Mr. Campeau developed a friendship with Pierre Elliott Trudeau, Canada’s former Liberal prime minister (and the father of Justin Trudeau, the current prime minister), as well as other prominent politicians. Their political opponents suggested that those relationships played a role in Mr. Campeau’s being awarded contracts to build and lease vast office complexes for an expanding Canadian federal government. Canada’s auditor general found that the government had overpaid on many of those deals.

In Toronto, Mr. Campeau pioneered redeveloping the city’s previously industrial waterfront and built some of the city’s first high-rise condominiums.

He had a complex personal life. There were several publicized bouts with mental illness. While raising three children with his first wife, the former Clauda Leroux, a textile worker, Mr.

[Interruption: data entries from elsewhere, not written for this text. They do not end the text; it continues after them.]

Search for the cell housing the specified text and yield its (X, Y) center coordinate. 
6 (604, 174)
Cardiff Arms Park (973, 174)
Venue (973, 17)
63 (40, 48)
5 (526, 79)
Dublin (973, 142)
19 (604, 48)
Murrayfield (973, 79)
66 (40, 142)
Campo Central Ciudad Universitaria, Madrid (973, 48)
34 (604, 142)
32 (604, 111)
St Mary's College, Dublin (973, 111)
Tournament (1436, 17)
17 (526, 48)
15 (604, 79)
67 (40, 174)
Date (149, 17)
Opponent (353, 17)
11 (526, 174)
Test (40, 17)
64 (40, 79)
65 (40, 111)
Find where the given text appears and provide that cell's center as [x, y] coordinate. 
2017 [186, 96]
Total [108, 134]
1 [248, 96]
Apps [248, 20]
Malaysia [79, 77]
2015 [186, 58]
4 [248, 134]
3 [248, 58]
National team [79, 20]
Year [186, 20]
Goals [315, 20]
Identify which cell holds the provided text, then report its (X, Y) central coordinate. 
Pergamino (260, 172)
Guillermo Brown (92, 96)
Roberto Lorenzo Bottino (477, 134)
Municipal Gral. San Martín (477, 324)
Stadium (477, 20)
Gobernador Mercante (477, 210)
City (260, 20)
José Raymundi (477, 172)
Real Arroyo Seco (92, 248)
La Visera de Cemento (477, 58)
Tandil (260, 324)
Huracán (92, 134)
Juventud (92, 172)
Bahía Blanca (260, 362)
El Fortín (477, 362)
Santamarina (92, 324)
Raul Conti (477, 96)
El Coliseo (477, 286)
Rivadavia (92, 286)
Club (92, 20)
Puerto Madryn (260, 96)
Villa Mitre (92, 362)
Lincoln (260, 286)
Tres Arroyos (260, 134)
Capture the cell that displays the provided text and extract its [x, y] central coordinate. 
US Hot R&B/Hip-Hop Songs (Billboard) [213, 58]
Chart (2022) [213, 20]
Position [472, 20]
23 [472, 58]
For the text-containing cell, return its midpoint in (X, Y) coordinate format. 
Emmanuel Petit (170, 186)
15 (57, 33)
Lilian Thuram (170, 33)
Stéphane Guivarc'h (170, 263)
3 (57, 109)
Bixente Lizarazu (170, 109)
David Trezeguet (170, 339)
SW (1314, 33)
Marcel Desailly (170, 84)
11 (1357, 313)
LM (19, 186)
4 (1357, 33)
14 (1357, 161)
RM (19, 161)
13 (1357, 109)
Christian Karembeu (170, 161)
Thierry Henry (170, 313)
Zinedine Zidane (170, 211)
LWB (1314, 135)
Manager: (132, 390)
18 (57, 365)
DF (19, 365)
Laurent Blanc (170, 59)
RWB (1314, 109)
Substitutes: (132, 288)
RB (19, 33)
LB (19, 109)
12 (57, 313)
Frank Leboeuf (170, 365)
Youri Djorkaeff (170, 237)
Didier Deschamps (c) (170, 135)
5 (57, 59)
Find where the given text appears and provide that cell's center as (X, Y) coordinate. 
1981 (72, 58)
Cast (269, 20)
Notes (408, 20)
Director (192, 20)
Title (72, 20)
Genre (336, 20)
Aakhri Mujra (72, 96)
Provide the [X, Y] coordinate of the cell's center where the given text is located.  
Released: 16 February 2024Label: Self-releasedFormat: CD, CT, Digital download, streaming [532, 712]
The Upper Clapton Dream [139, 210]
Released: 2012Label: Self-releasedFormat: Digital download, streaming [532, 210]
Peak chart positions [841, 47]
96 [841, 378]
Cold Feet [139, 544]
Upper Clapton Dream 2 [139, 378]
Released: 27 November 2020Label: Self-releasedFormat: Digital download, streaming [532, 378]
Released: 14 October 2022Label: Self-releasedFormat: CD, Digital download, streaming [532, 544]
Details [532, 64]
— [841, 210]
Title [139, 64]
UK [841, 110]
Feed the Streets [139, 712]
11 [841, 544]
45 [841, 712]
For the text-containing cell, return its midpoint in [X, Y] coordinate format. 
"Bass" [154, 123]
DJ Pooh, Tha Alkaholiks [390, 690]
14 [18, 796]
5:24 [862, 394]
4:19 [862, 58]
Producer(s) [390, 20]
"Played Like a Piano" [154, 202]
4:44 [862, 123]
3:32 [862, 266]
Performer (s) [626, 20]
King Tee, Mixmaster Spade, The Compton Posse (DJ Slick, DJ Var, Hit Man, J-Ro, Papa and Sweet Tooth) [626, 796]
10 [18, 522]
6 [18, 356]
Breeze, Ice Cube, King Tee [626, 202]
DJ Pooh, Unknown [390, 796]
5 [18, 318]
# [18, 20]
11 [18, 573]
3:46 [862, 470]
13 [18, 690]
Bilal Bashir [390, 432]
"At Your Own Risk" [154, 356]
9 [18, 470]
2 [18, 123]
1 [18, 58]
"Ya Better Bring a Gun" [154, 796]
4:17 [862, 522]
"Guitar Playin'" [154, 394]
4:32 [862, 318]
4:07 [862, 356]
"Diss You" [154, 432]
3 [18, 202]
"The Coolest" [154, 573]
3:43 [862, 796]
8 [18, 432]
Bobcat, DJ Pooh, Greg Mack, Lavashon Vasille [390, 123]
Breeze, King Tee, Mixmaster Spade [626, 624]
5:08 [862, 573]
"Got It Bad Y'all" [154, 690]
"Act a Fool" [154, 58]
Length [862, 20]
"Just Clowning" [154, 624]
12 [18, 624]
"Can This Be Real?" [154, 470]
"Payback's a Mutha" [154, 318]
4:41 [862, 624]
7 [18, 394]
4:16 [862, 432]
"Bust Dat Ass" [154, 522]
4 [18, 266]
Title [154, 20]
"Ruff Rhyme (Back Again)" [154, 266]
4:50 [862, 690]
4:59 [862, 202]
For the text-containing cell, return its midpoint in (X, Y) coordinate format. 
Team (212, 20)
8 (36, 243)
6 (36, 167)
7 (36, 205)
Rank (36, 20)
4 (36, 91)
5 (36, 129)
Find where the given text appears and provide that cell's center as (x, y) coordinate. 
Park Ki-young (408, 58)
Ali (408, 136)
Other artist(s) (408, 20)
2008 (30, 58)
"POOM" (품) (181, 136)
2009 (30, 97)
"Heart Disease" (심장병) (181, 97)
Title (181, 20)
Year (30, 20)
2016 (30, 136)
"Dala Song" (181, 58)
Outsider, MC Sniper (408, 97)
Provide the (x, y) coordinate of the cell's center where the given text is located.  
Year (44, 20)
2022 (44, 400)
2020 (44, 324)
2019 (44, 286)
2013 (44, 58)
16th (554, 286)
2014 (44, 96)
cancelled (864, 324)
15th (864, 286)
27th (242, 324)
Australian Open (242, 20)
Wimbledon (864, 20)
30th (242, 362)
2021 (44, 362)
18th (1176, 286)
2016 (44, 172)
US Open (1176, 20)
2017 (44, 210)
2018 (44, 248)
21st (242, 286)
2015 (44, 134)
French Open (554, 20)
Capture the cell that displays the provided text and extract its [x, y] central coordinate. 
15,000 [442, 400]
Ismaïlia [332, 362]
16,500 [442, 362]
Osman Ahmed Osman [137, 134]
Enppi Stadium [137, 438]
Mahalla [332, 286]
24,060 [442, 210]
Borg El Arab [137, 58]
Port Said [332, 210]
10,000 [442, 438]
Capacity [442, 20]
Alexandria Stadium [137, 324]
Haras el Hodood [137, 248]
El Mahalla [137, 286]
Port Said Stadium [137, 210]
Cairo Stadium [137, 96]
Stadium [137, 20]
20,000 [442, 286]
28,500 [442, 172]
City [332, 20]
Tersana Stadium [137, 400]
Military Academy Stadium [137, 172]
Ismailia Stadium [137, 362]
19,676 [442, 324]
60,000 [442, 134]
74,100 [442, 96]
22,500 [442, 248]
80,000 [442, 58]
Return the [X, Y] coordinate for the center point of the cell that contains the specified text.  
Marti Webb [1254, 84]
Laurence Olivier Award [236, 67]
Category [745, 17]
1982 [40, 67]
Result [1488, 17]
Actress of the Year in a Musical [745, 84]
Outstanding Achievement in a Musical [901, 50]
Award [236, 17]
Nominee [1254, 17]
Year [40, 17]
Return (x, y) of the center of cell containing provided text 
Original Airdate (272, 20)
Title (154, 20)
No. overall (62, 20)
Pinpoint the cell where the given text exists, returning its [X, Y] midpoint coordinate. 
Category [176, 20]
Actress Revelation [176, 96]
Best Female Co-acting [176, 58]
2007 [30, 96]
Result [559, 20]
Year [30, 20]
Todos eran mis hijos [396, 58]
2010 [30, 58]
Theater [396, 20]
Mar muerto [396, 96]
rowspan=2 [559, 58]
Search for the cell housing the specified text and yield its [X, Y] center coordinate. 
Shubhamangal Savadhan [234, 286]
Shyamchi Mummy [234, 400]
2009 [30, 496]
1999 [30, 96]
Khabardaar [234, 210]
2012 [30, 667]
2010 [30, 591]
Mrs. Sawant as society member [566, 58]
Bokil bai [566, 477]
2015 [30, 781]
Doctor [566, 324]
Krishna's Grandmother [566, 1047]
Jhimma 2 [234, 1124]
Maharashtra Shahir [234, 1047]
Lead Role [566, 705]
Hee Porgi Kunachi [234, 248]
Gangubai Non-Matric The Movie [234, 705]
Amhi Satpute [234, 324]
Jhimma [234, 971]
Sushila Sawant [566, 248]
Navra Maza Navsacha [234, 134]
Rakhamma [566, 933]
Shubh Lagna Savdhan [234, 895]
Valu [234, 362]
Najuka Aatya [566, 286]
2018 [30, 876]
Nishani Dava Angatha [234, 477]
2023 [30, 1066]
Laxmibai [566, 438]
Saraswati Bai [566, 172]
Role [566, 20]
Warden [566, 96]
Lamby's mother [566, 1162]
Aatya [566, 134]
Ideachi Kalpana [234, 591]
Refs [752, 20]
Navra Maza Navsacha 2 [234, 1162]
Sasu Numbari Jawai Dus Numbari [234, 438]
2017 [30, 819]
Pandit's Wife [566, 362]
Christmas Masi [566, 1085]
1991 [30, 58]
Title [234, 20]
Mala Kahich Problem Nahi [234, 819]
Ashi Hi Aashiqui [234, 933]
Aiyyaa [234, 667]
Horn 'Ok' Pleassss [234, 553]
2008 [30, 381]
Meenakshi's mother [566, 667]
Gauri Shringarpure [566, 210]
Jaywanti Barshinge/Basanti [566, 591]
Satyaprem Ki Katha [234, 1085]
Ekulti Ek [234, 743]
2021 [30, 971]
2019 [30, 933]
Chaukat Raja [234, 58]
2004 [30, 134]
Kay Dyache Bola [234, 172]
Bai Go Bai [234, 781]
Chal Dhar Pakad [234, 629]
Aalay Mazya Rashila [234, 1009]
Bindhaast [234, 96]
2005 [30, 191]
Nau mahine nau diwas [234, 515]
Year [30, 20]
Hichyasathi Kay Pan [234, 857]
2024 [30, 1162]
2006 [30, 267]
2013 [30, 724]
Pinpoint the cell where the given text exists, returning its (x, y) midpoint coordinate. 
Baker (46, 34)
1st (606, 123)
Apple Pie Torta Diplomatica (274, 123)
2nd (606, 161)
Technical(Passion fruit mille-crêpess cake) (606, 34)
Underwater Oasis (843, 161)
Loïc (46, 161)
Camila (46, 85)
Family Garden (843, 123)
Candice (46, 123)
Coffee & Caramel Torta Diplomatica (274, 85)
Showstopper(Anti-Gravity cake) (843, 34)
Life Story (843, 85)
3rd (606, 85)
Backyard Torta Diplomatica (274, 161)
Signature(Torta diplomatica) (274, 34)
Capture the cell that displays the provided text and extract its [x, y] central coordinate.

Campeau had a covert relationship and a child with Ms. Luebbert, an Austrian who later became his second wife. She lived on a farm he had bought near Montreal, about two hours from Ottawa. When the arrangement was discovered, he and his wife divorced. She died in 1980.

Mr. Campeau and his second wife separated in 1996. By then, he had transferred most of his assets to her, and after they split up, leading to a divorce, he sued her for support. A highly publicized legal struggle continued for years.

After the collapse of his department store holdings, Mr. Campeau was fired from the company that bore his name, and the Reichmanns took control. (Their business group soon failed as well.) Mr. Campeau retreated to Austria, where for many years he dabbled in real estate deals, living largely as a recluse.

It is unclear when he returned to Ottawa or when he married for a third time, to Cristal Dettman, whom he had met in Berlin during his European exile. She survives him. His other survivors include his son, Daniel; five siblings and half-siblings, and eight grandchildren.

Canadian news reports indicated that Mr. Campeau lived in rented townhouses after his return to Canada and had a relatively modest income until his divorce from Ilse Campeau was made final.

Back in his glory days, however, he dismissed any suggestions that his approach to business might prove perilous.

“It’s the story of my life,” he told The Times in 1988. “When I built my first 10 houses, people said I would go broke. and I’ve built thousands since. I like to take risks.”